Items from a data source
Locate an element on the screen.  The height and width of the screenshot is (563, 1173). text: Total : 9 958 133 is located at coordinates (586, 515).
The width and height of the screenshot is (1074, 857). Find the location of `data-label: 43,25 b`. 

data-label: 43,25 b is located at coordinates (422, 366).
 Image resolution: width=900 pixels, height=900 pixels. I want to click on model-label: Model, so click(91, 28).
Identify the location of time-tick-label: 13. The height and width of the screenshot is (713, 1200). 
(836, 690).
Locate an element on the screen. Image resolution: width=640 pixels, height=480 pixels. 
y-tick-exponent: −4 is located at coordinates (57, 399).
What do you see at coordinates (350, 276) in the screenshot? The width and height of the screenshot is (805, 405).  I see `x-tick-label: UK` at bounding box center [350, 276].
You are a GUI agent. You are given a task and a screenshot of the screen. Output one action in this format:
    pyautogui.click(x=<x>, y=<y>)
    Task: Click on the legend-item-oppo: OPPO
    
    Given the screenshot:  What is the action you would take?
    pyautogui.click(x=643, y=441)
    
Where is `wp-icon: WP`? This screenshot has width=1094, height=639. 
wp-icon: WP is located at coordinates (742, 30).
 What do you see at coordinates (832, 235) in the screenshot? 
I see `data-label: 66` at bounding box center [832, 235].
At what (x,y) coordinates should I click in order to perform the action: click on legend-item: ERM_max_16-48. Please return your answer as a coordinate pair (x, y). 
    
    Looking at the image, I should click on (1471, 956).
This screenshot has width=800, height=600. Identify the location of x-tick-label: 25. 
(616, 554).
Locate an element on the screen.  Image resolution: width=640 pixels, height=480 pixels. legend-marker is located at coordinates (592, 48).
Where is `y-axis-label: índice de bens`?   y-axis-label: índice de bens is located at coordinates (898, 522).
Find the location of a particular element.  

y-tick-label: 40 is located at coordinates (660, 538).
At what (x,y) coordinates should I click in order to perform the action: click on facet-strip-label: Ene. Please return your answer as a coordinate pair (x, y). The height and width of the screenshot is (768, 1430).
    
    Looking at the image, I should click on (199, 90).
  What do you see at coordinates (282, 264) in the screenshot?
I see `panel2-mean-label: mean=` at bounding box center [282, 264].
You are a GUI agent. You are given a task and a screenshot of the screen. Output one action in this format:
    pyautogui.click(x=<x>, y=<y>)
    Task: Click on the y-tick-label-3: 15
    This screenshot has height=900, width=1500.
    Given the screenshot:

▸ **Task description**
Arrange the part of the data above that opens with the line containing "coordinates (898, 522)." and closes with the line containing "y-tick-label: 40 is" as a numbered list, both ends included. Leave out any blank lines.

▸ **Answer section**
1. Where is `y-axis-label: índice de bens`?   y-axis-label: índice de bens is located at coordinates (898, 522).
2. Find the location of a particular element.  
3. y-tick-label: 40 is located at coordinates (660, 538).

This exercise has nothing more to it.